#### TEXT:
※ ※ ※
JUNIOR PRECIOUS METALS STOCKS:
GDXJ vs. GDX and GOLD

March 31, 2010

The XAU and related precious metal indices are in secular bull markets that will take them much higher. However, the timing is not fortuitous now.

This report looks at the Philly Gold & Silver index (XAU), as well as the Market Vectors Gold Miners (GDX), including the junior precious metals version of same, (GDXJ). All are optionable; both GDX products are ETFs.

The March 14, 2010 report examined the short term for the XAU, as well as the possible decline in the precious metals during the Dow's first phase of its resumed secular bear market.

The report gave a 60% - 40% probability for a new short term high in the XAU.

www.sidklein.com/comments/March%2014%202010%20SKGS%20interim%20report.pdf

Last week's report for Gold-Eagle mostly examined the case for gold. Taken together, these reports clarify the appropriate strategies now, in the context of the short, intermediate and long term possibilities for the gold and silver stocks.

www.gold-eagle.com/editorials_08/klein032510.html

While the preceding focused mostly on the precious metals, here, we look at gold and silver in the context of interpreting their relationships to the timing and performances of the equity indices that are covered in this report.

HISTORICAL RELATIONSHIPS

Briefly, the gold and silver stocks declined in 1929 and partook of the major post-'29 rally that concluded in 1931.

When the crash resumed in 1931 (before bottoming in 1932), the precious metals dropped again, but then divorced in mid-stream, as Homestake rallied from $20 to $200. (See 2009 report: bottoms in New York and Japan).

Upshot: Recently, the XAU has too closely mirrored the stock market for me to not be concerned about a final wave-C decline to the 120 - 140 area (per charts below), dragged there by a broader market that could be peaking around April 6.

With the Yen leading the way, the USD will resume its secular bear market, perhaps after another quarter of correction in the foreign currencies.

The next great buying opportunity in the XAU could look like this, then:

The 2010 countertrend rally in the USD will have ended, while growing fear of the precious metal stocks coincides with the Dow heading toward completion of a 20% decline.

The background could include silver at $12.00, gold at $1,000 and their ratio at 62 - 63.

After that, there will be an amazing buying opportunity in the gold and silver stock ETFs, as well as the precious metal indices, in general.

TECHNICAL ANALYSIS

The following charts and their interpretations conclude that:

Gold and silver stocks (XAU) definitively outperform gold. Therefore, their present underperformance suggests sizeable profit potential.

Similarly, at the highs and lows, in each direction, junior gold and silver stock prices go farther than their larger counterparts. This simply reflects the reality of fear and greed, setting up windfall profit potential for alert timers, therefore.

Chart #1 is a 30-year monthly overlay chart of gold versus the XAU:

The chart below clearly illustrates a massive reverse (bullish) shoulder-head-shoulder pattern and, just as clearly, reflects the outperformance in the XAU versus gold, except at extremes when the XAU takes off. Except this time,…

They came together at the 2008 peak, and I conclude that the corrective phase is not yet complete, based on the XAU's ongoing underperformance.
※ ※ ※
#### MATERIAL:
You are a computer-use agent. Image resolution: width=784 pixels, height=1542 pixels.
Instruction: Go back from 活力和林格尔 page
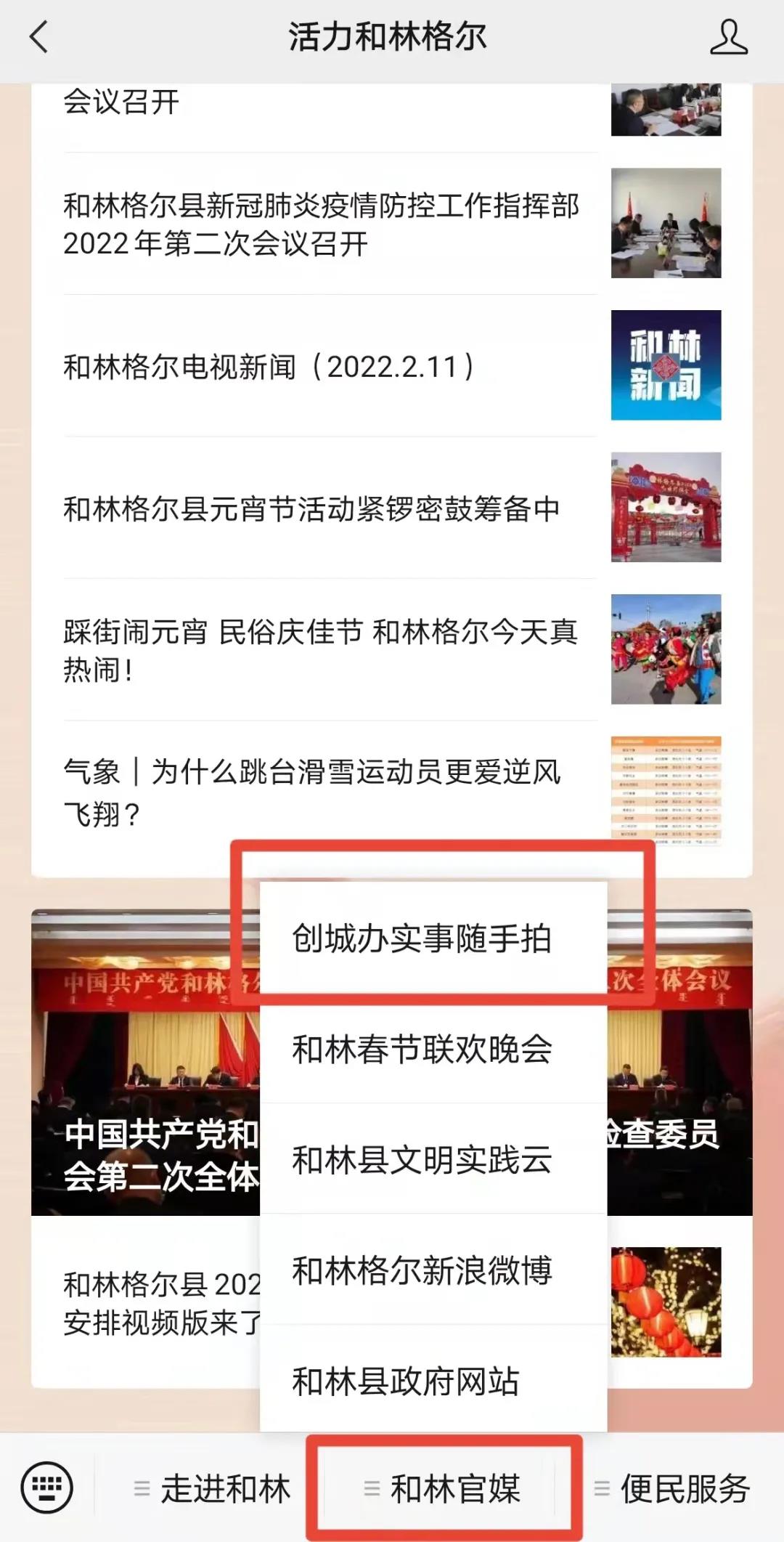click(39, 37)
※ ※ ※
#### EXERCISE:
Write the next part of the report on junior precious metals stocks, beginning right after its final sentence.

#### OUTPUT:
The correction in the precious metal stocks will end once the performances come into line again. Then, wave-C will end with all systems a "go", as bulls relent.

With the added support, resistance and trend-channel lines drawn in, the notion of a decline to the 120 - 140 area does not even appear to be a big deal.

The Dow's last leg of its bull market took place in the first decade of this century. Meanwhile, the XAU was putting in its first leg of its secular bull market.

A look at the 50-Year charts of gold and silver in last week's Gold-Eagle report make clear that the low at the beginning of this decade was merely a Wave-2!

Still, the tree must shake, bulls must change their plans and margin calls must dominate. Same old, same old.

Chart #2 presents the 10-year weekly gold versus XAU overlay chart:

On the 50 and 30-year charts, we see that the 1st decade merely marked Wave-1; the correction, which began in 2008, is only a Wave-2 within a dramatically larger, multi-decade advance.

The 10-year chart below shows how gold's continued strength versus silver continues to mask its true wave count (silver and XAU overlay charts below).

Gold moved to 1200, even as silver and the XAU made lower highs at the end of last year. When gold eclipsed the prior year's high by around $150, technicians did not figure the move to be countertrend.

The a-b-c breakdown of Wave-2 is shown here, as is the XAU's continued and atypical underperformance of gold, suggesting ongoing correction in the equities.

Chart #3 presents the 2-year daily gold versus XAU overlay chart:

The longer term charts and their respective analyses leave little doubt as to the enormous potential for profit in the precious metal stocks.

However, investors talk themselves out of the bull markets they believe they are prepared for, by engaging in strategies that do not best serve their psychology.

Simply, when looking at shorter term support, Elliott and other levels, one can easily doubt the longer term charts. My purpose here is to make clear how much psychological and price risk there is, once the Dow starts to head toward 8800.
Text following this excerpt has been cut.